### [Problem description]
Turn the material from the line containing "Task: Click the STX label below right axis" up to and including the line containing "Action: point(757,491)" into a numbered list, skipping any blank lines and leaving the pictures out.

### [Material for this task]
◆ ◆ ◆ ◆
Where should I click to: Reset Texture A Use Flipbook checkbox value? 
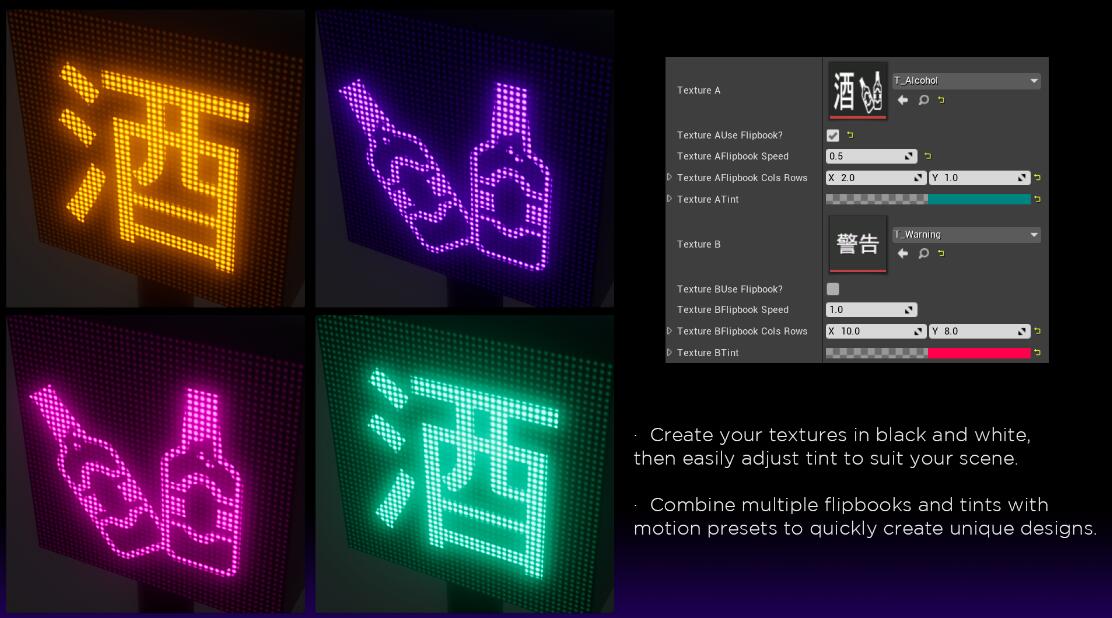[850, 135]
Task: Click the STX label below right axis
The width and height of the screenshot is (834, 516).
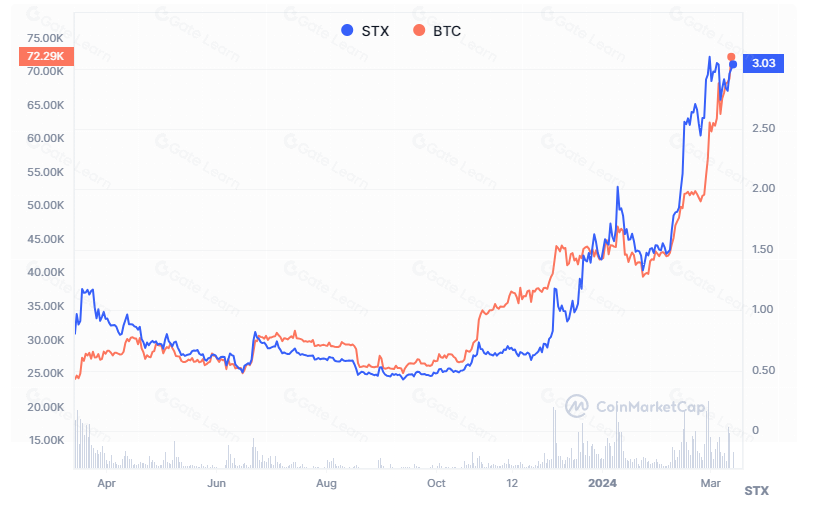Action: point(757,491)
◆ ◆ ◆ ◆
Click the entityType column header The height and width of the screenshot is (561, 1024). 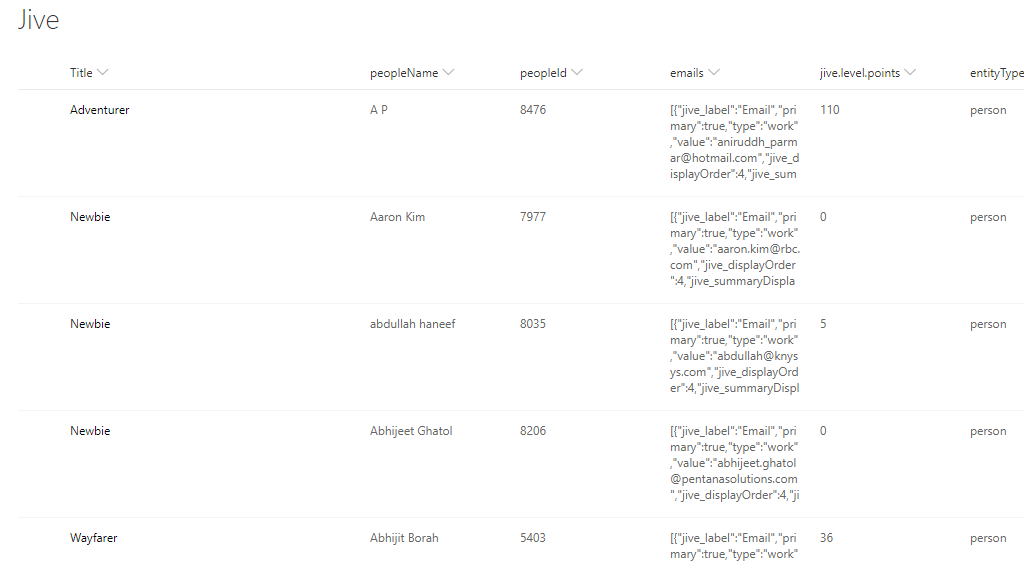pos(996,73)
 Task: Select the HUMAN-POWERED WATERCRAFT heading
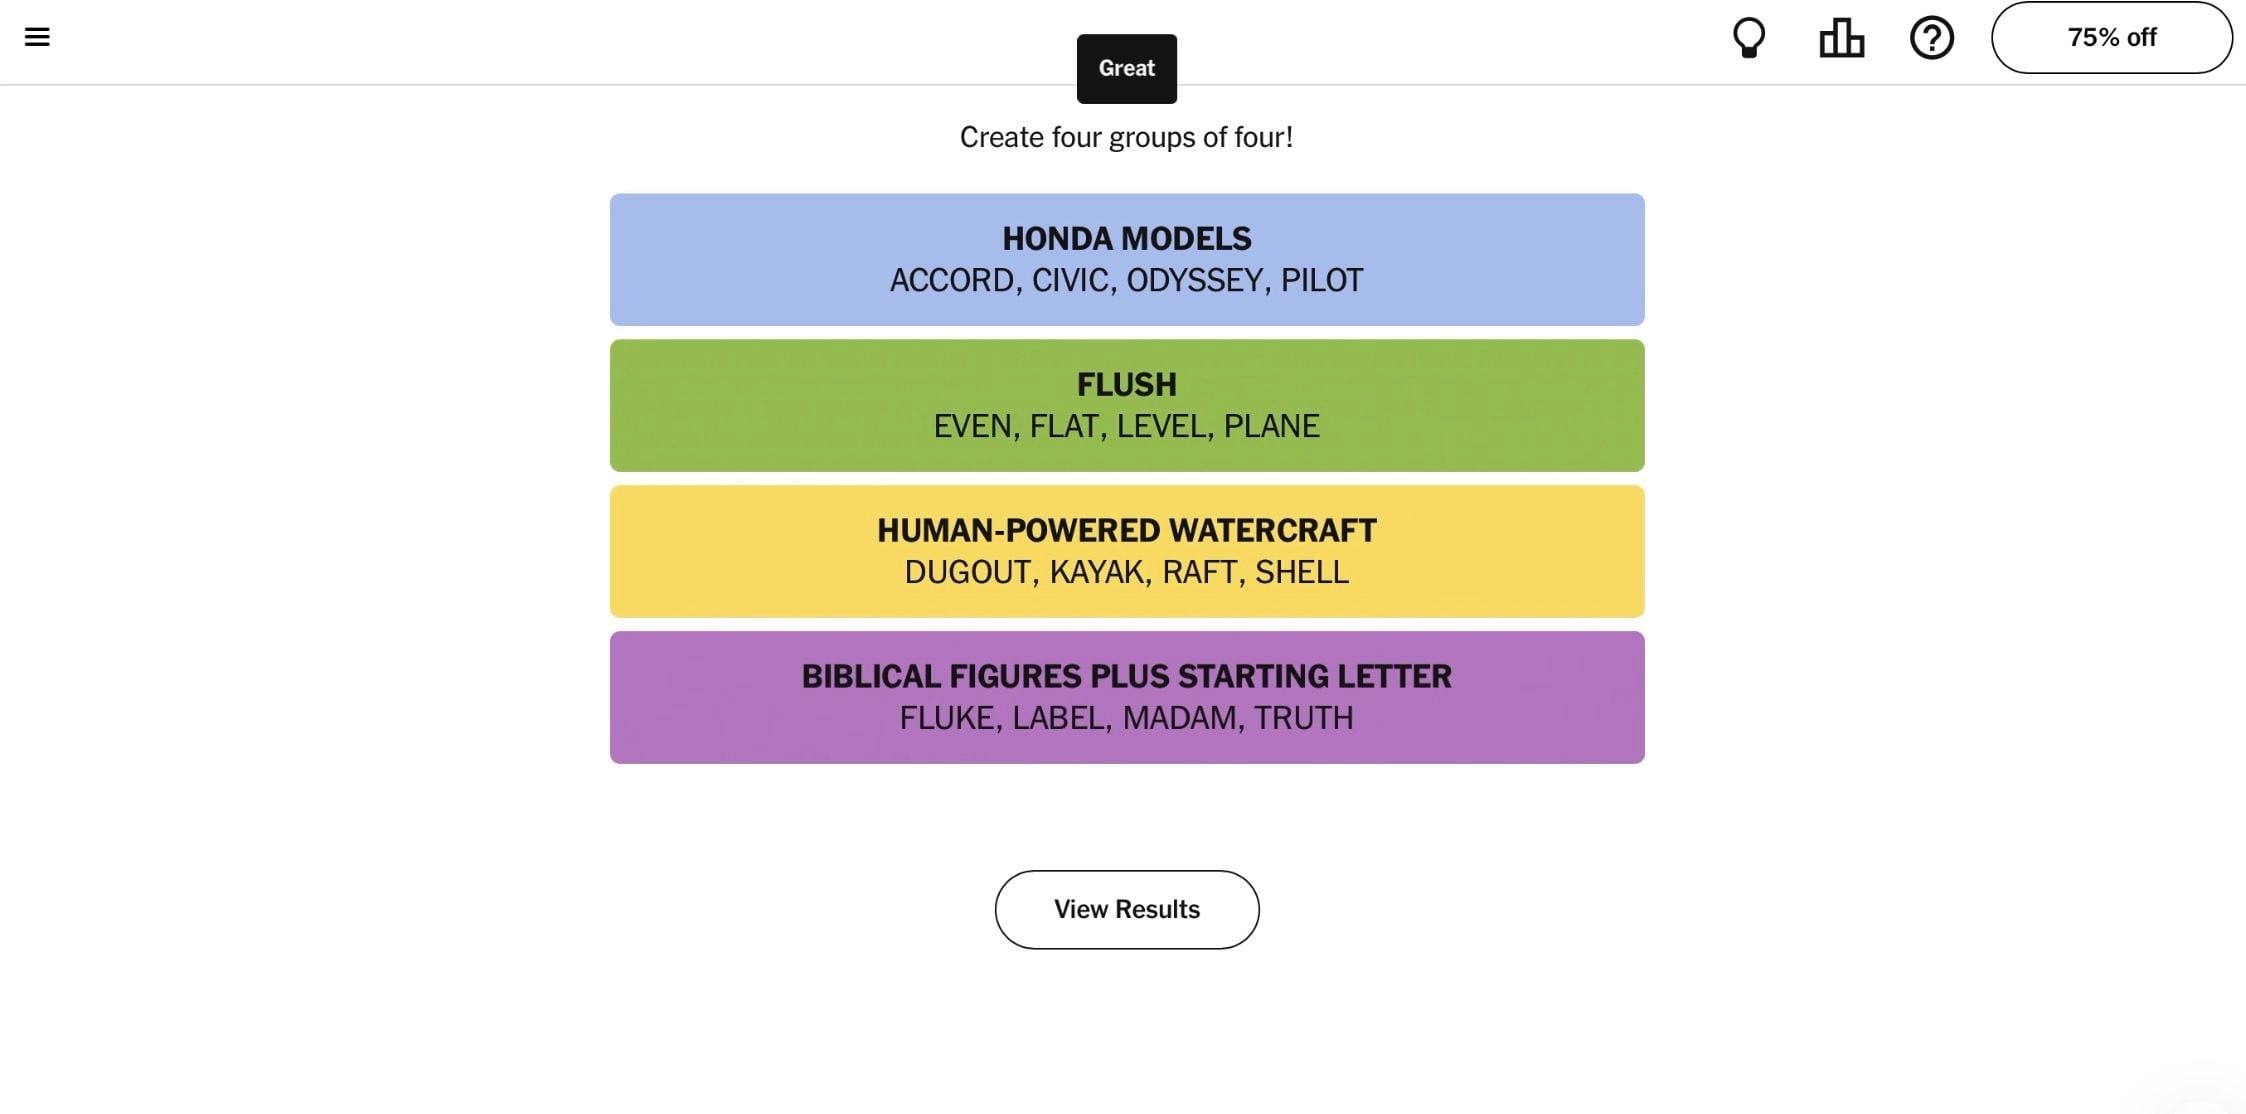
◆ ◆ ◆ ◆
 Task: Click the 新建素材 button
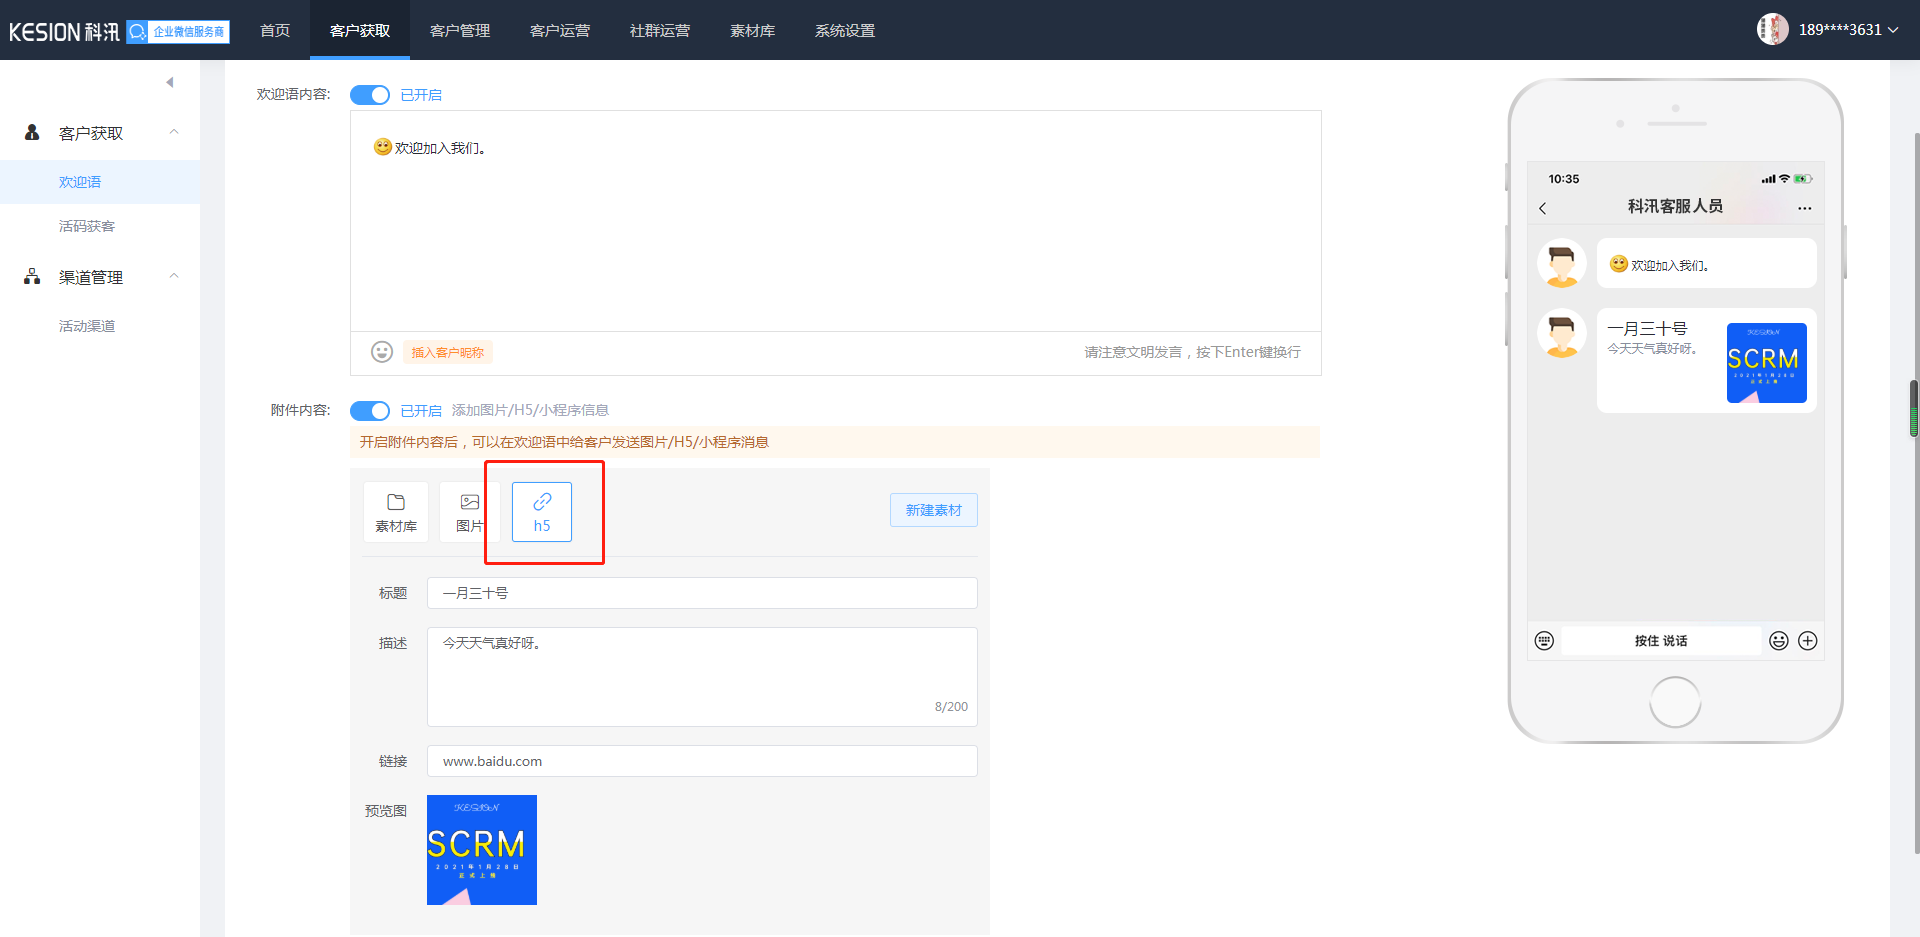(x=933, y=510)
◆ ◆ ◆ ◆
### [Response to this task]
1. Task: Click the STX label below right axis
2. The width and height of the screenshot is (834, 516).
3. Action: point(757,491)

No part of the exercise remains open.